Dr Davis died in 2008, and shortly afterwards the house, and all its contents, were put up for sale. One weekend the house was open for the viewing of the contents auction. My chance to visit had arrived. Many others were also taking the opportunity, as the rooms seethed with people. Inside, the rooms seemed joined together in a confusing maze, all different sizes and levels of formality. I examined the miscellaneous objects displayed within them as I moved through the warren of interconnecting chambers. Everything was a bit dusty and motheaten, leather upholstery cracked, paint and wallpaper peeling, the rooms smelling of cats.
The objects on display were the strange, stranded junk of a lifetime and beyond: phonographs, collections of shells, magic lantern slides, landscape paintings, 78rpm records, cloisonne vases, a zither, bevel-edged mirrors, tiles painted with butterflies or scenes from Shakespeare. Everything that could be removed from the house had a tag dangling from it, from the chandeliers to a box containing rusty tins of shoe polish. I had a printed booklet in my hand but soon gave up trying to correlate the listings with the objects and just moved through the rooms, trying to imagine myself there decades before, at one of the notorious parties.

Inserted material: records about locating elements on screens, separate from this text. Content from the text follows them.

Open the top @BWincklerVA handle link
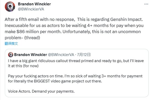 [31, 9]
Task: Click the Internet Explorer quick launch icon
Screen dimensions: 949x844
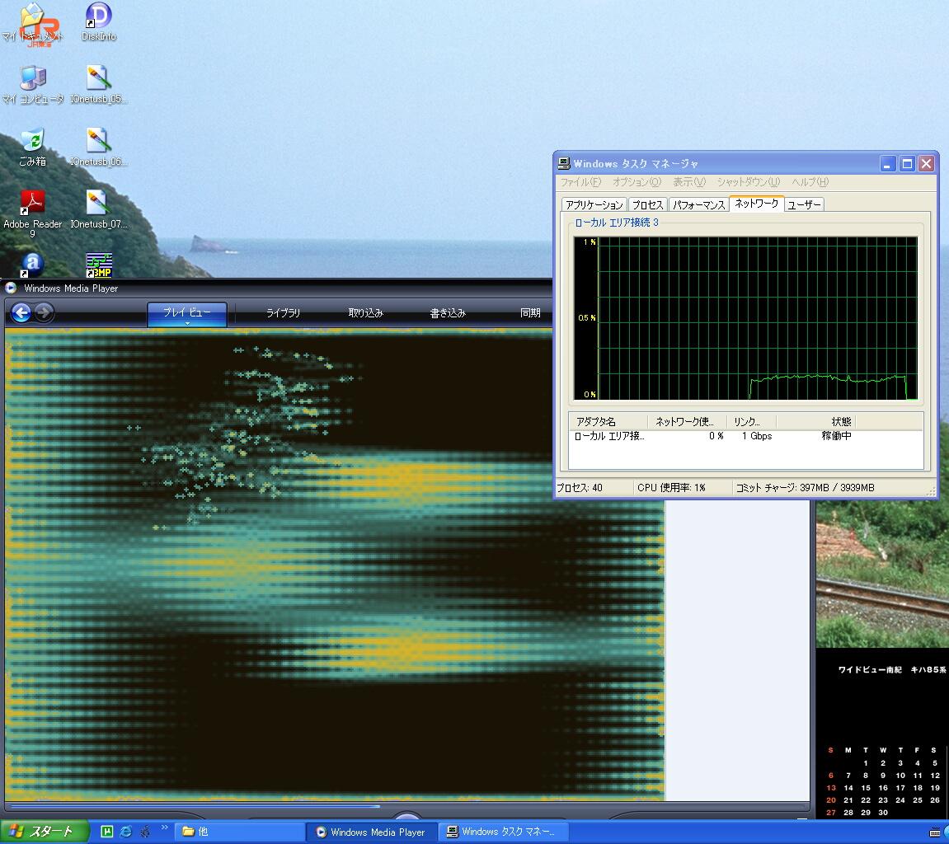Action: [x=126, y=832]
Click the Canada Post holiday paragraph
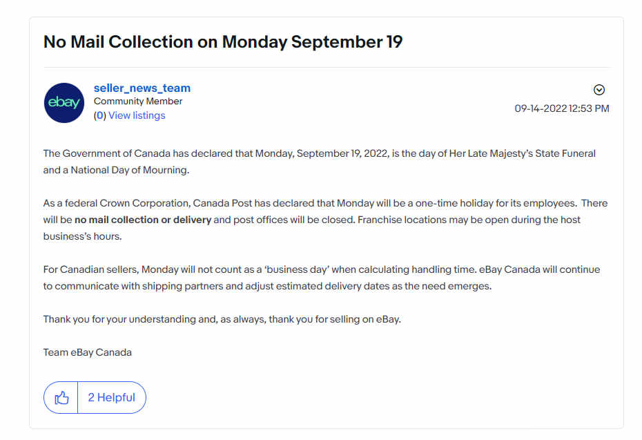Image resolution: width=642 pixels, height=440 pixels. [x=326, y=220]
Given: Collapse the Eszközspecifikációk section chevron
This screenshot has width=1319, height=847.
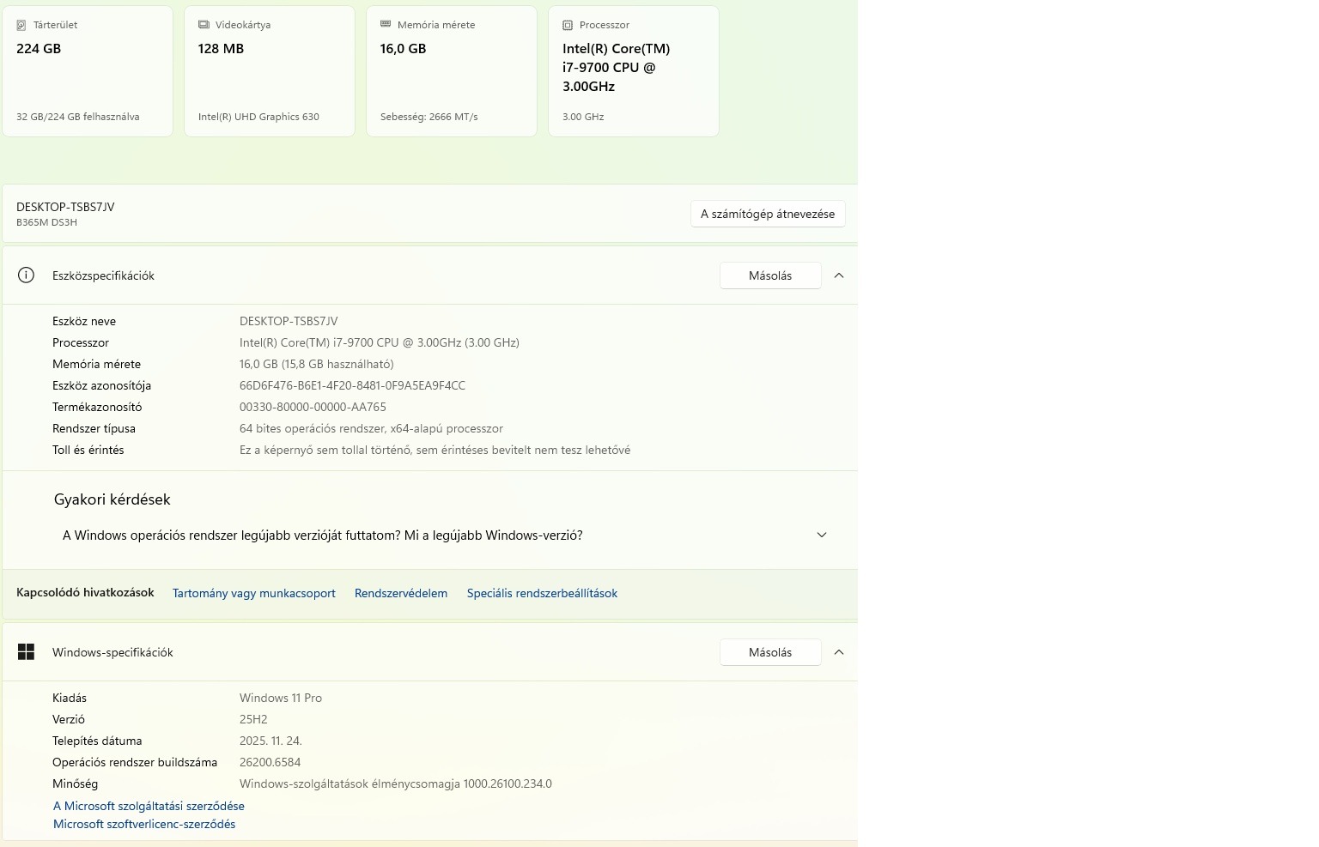Looking at the screenshot, I should (x=839, y=275).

At the time of the auction of the house and of its contents, there were many articles in the media about The Abbey. Some of these included interviews with members of the Davis family who had grown up in the house. My favourite detail was from one of his children, who had admitted that it “had been difficult moving on to regular homes after a youth in the Abbey”.
I tried to imagine it as I stood in a long, narrow sunroom at the side of the house. One of the panels in the stained glass windows was missing, and rain was coming in, down onto the vases on the table below. This rainy sunroom was the only room I’d been in alone, and I felt as if I was playing a game of hide and seek as I stood there, looking at a collection of shells in a box. Inside it there was a crumpled, unfilled-in application for a dog license in between a conch and a nautilus shell, and I smoothed it out and replaced it, feeling like I, too, had ended up here at random, among all the miscellaneous objects that were soon to be moved off elsewhere.